Posted at: 03.20.2018
In Africa, digital technology has developed at lightning speed. While with 388 million users, the internet penetration rate – 31% of the population – might be weaker than on other continents, nowhere else has seen such rapid progression. This development springs mainly from the increasing use of mobile phones; over a billion people will have a mobile phone by 2020.

By Maxime Baffert and Julie Ranty, co-directors of Viva Technology

In Africa, digital technology has developed at lightning speed. While with 388 million users, the internet penetration rate – 31% of the population – might be weaker than on other continents, nowhere else has seen such rapid progression. This development springs mainly from the increasing use of mobile phones; over a billion people will have a mobile phone by 2020.

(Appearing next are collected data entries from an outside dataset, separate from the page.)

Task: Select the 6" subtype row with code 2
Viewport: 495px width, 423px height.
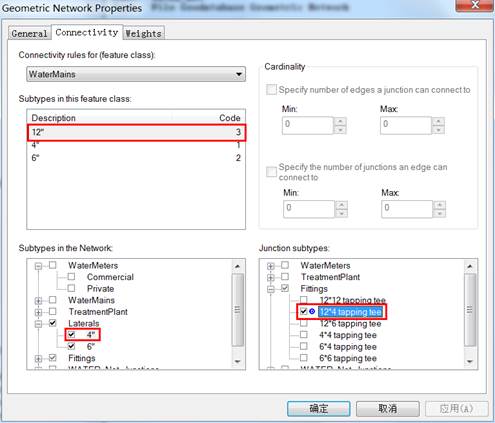Action: coord(136,158)
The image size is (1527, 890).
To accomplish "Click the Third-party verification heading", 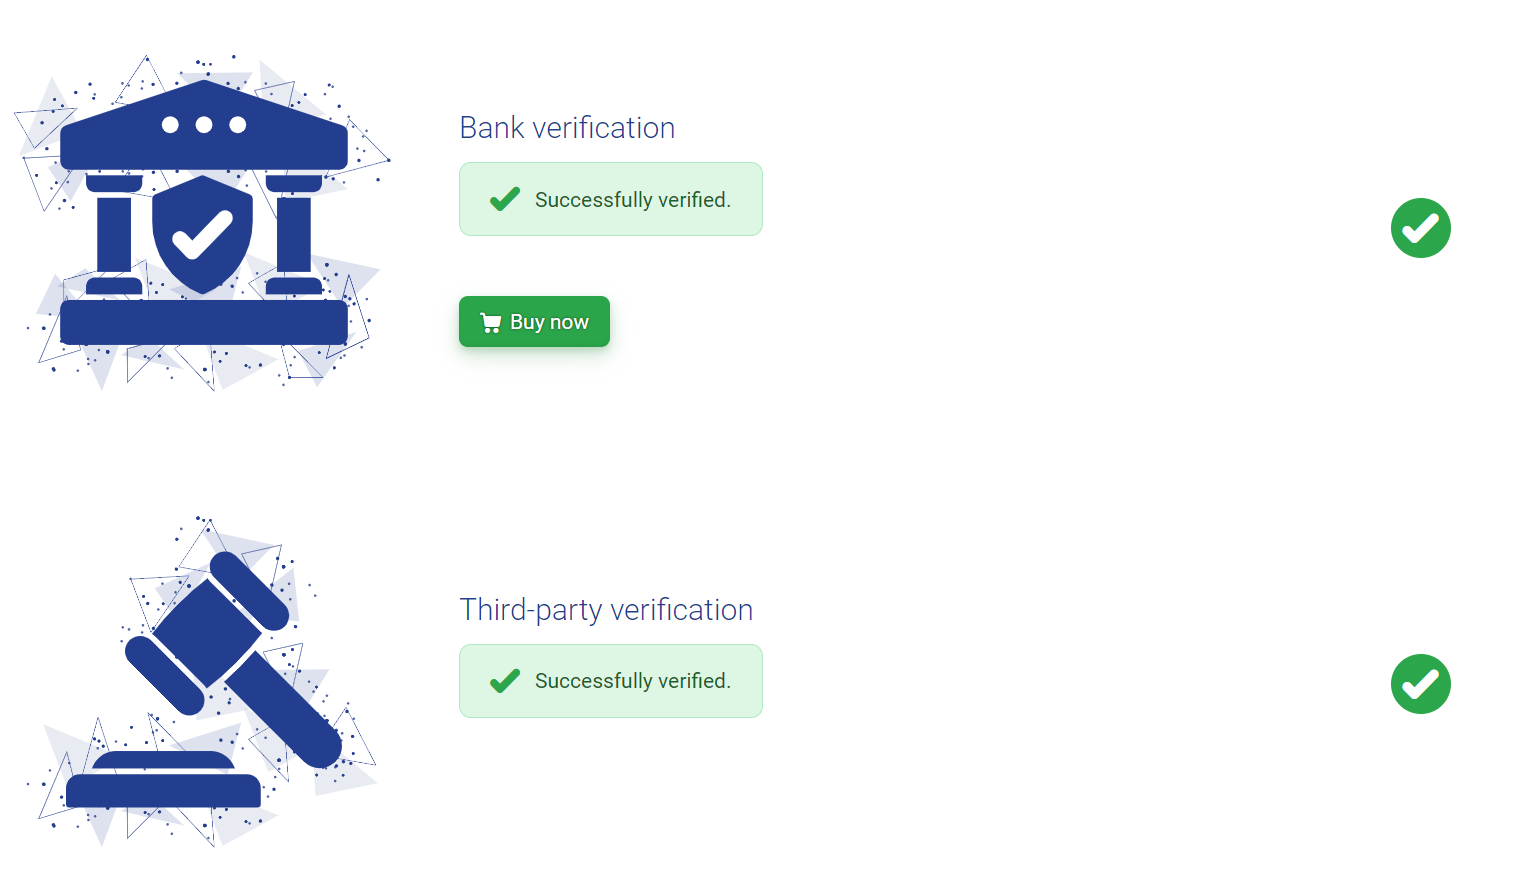I will point(606,610).
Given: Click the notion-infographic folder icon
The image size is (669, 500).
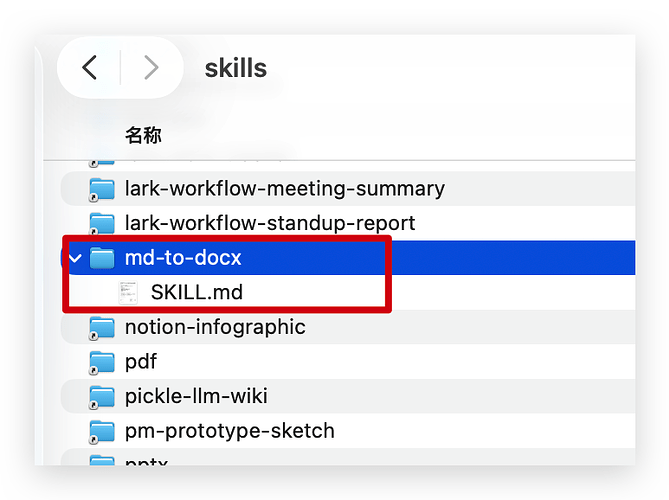Looking at the screenshot, I should 102,328.
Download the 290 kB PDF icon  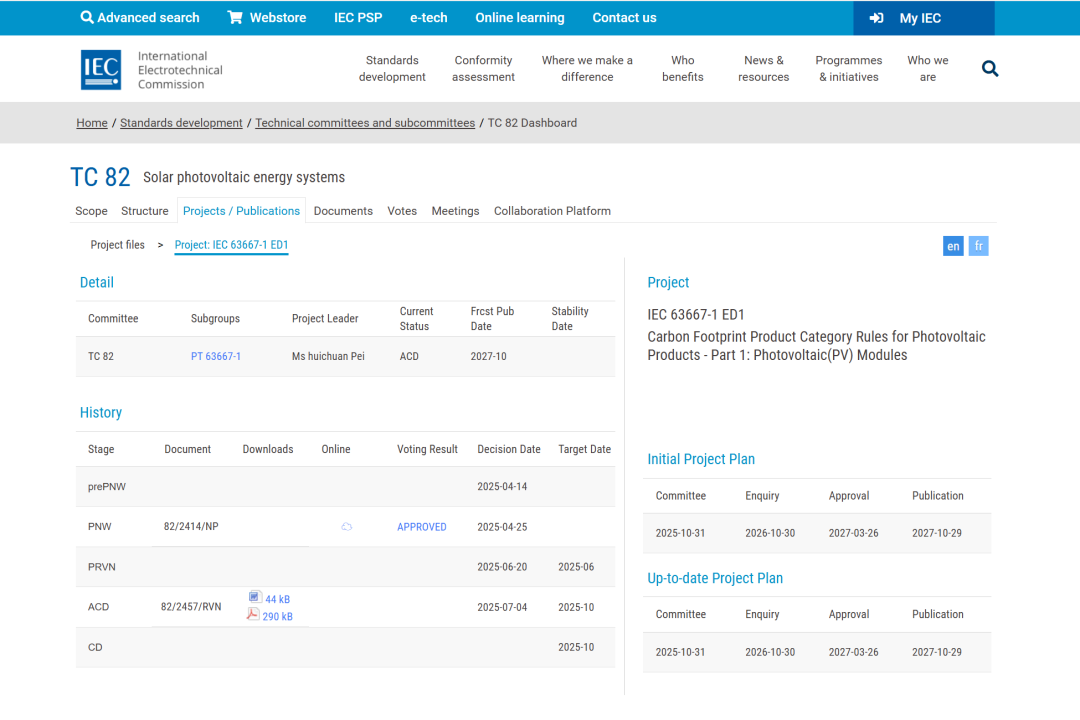point(254,615)
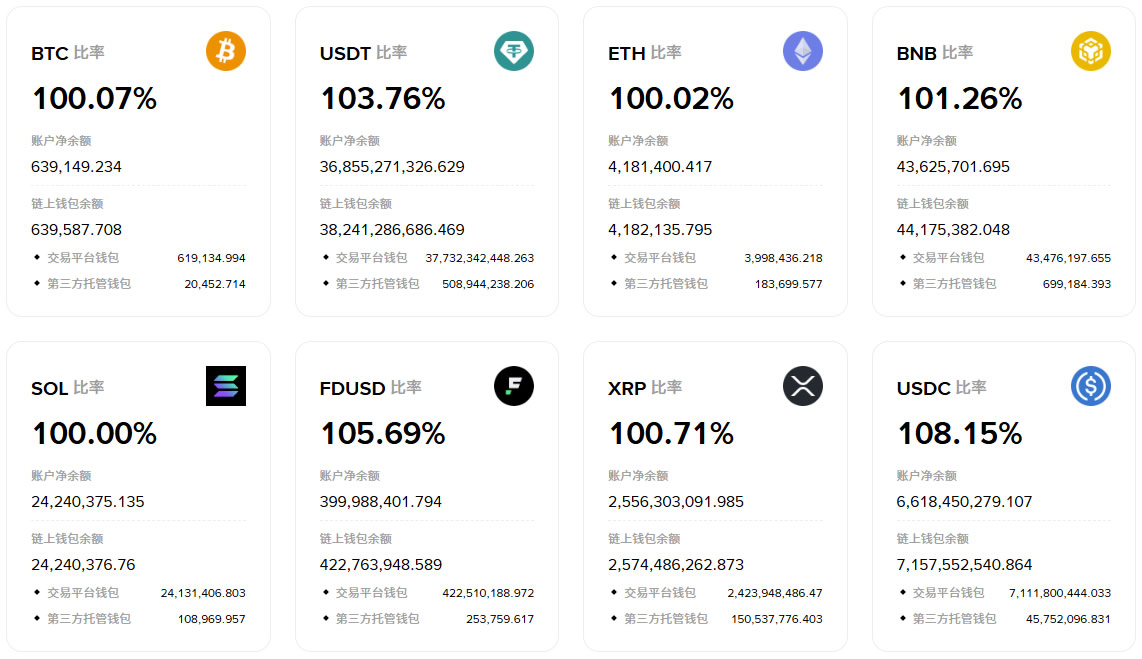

Contributing to the progression of internet access across Africa, is the emergence of a dynamic entrepreneurial ecosystem of investors, start-ups and structures that accompany businesses. Thus, according to Partech Ventures, funding raised by African start-ups have been multiplied by 8.7 since 2012 and reached 366 million dollars in 2016 for only 77 start-ups. Also, according to a GSMA study, the number of incubators, accelerators, fab labs and other types of co-working spaces in Africa exceeded those in Asia in 2016. And at the forefront of this trend, are Nigeria, South Africa and Kenya, as well as Morocco and the Ivory Coast.

Three specificities of digital development in Africa make this evolution even more interesting.

This progression follows in the footsteps of neither North America nor Europe, or even China. Africa has made a huge digital leap forward and has gone from the quasi non-existence of even telephone connections to 4G. The impact of technology is thus even stronger in Africa than elsewhere, as shown by the adoption, in impressive proportions, of the most innovative services, including within banking and mobile payment, as well as access to energy. And according to the World Bank, 80% of Kenyans now use their smartphones to carry out their financial transactions.

Furthermore, the specificities of the continent, and the numerous difficulties companies come up against on a daily basis, obliges entrepreneurs to show particular ingenuity and efficiency while mobilising minimal resources.

This frugal concept of innovation is therefore driving African start-ups to develop new business models that could gain a foothold in western countries.

However, this is only the beginning of the digital revolution on the African continent. Even if the big telecommunications operators and the internet giants are starting to take a particular interest, no one occupies a dominant position yet, leaving a number of opportunities open to all major players including American and Chinese giants, and traditional big companies as well as start-ups. And currently, Jumia, Afrimarket and M-Kopa are the first examples of African success stories and are the pioneers leading a new generation of African entrepreneurs.

It thus seems relevant that Africa should be the focus for the next edition of Viva Technology (from 24 to 26 May 2018 in Paris). The African perspective will infuse the event, through the presence of more than a hundred African start-ups who will be at the summit to meet partners from around the world, as well as via conferences devoted to showing how digital technology constitutes a tremendous lever for development across the continent.